Print the data below exactly, but only the lines from the one containing "642x397 pixels. Task: Switch" down to the one containing "Task: Choose the YTD time range", inclusive.
---------------
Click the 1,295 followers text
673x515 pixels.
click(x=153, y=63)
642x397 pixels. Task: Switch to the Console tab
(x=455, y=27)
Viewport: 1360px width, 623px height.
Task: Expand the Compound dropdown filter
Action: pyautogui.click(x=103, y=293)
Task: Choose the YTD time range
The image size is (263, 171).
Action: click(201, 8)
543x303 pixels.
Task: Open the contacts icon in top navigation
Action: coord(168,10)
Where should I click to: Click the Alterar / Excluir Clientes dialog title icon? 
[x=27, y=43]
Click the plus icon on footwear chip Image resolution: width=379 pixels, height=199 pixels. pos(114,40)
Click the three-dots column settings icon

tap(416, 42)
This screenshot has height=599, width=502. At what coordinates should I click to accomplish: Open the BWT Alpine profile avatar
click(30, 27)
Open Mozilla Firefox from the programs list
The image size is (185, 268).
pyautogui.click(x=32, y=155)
---------------
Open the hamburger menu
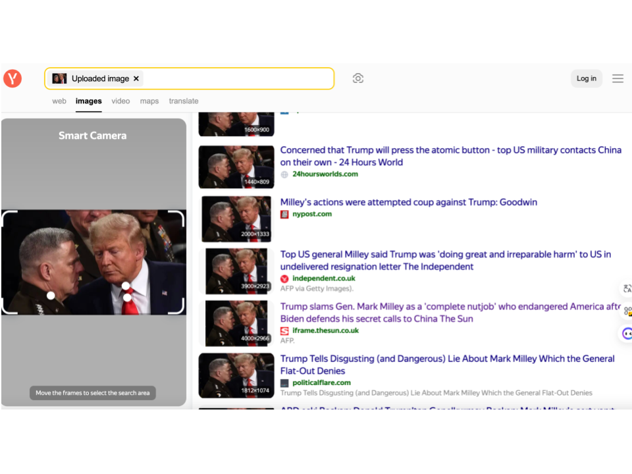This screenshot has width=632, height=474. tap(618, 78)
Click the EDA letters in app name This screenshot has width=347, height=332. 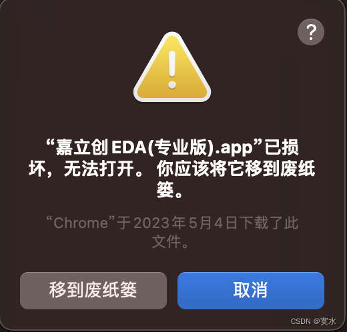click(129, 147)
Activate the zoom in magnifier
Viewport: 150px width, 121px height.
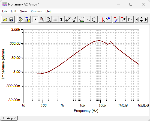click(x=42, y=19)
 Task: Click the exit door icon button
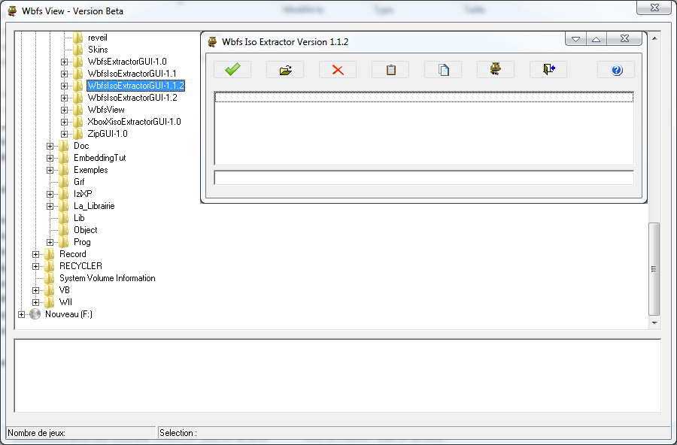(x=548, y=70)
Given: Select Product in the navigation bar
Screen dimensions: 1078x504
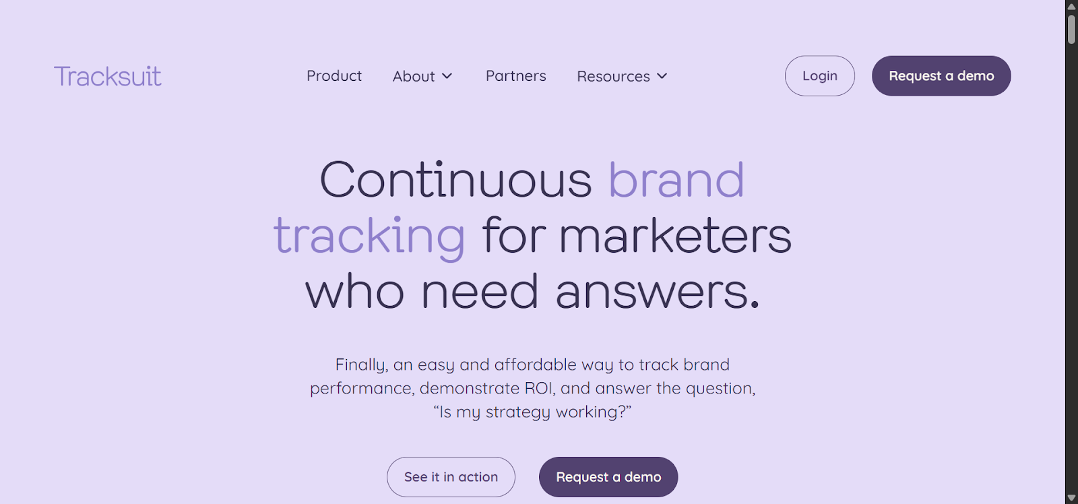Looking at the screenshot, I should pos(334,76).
---------------
Task output >>
642x397 pixels. Task: Switch to the Console tab
(x=455, y=27)
Viewport: 1360px width, 623px height.
Task: Expand the Compound dropdown filter
Action: pyautogui.click(x=103, y=293)
Task: Choose the YTD time range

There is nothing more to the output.